More likely then, it strikes me, is that Tolkien liked Drayton and the whole precious fairy tradition from the Elizabethan to the Victorian Age well enough to imitate it in his early work (or perhaps he could simply think of nothing more original yet) — even though his opinion of it would make a complete volte-face later.

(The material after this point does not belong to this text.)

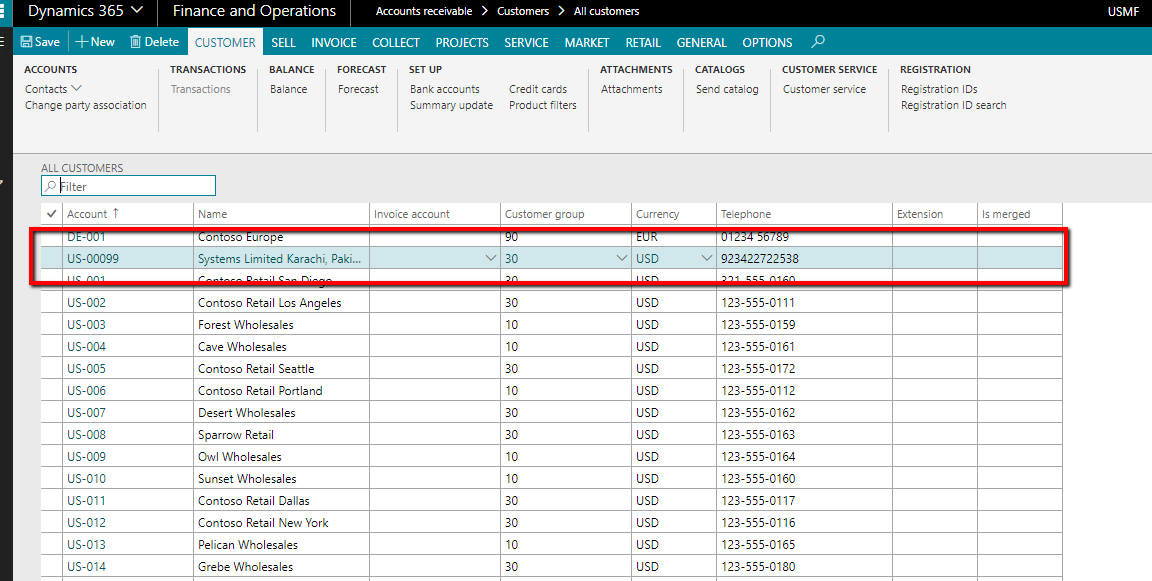Select the checkbox for row US-00099
The image size is (1152, 581).
pyautogui.click(x=51, y=257)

Clearly, however, his ideas were changing around the time he first drafted the Andrew Lang lecture of 1938–9. He had, by this time completed The Hobbit and begun The Lord of the Rings, which was taking him into very different imaginative territory. In many ways, “On Fairy-stories” represents the critical moment of change, in which Tolkien’s new, more original theories of storytelling began to supplant his older, more imitative ones. By the end of this process, his views on fairy-stories would change markedly. The transformation of the early “Errantry” into the much more mature “Eärendil was a mariner” seems to me to encapsulate perfectly the evolution of Tolkien’s own tastes and conceptions — from fairy to Faërie, as it were. This same change can likewise be observed in Tolkien’s early appreciation and imitation of George MacDonald, which by the middle of the 1960’s would have evaporated into a strikingly similar dislike. More on that in the next installment, where I will examine “Goblin Feet”, elaborate further on these questions (and my suggested answers), and attempt to tie up the loose threads.


[1] Drayton, Michael. Minor Poems of Michael Drayton. Ed. Cyril Brett. Oxford: The Clarendon Press, 1907, p. 155. We cannot demonstrate this incontrovertibly, but it seems probable this is an edition Tolkien might have read.
[2] Tolkien, J.R.R. The Letters of J.R.R. Tolkien. Boston: Houghton Mifflin, 1981, p. 143.
[3] For more on these two rare words, see Gilliver, Peter, Jeremy Marshall, and E.S.C. Weiner. The Ring of Words: Tolkien and the Oxford English Dictionary. Oxford: Oxford University Press, 2006, pp. 185–7.
[4] Shippey, Tom. “Poems by Tolkien: The Adventures of Tom Bombadil.” The J.R.R. Tolkien Encyclopedia: Scholarship and Critical Assessment. Ed. Michael D.C. Drout. New York: Routledge, 2006, p. 516.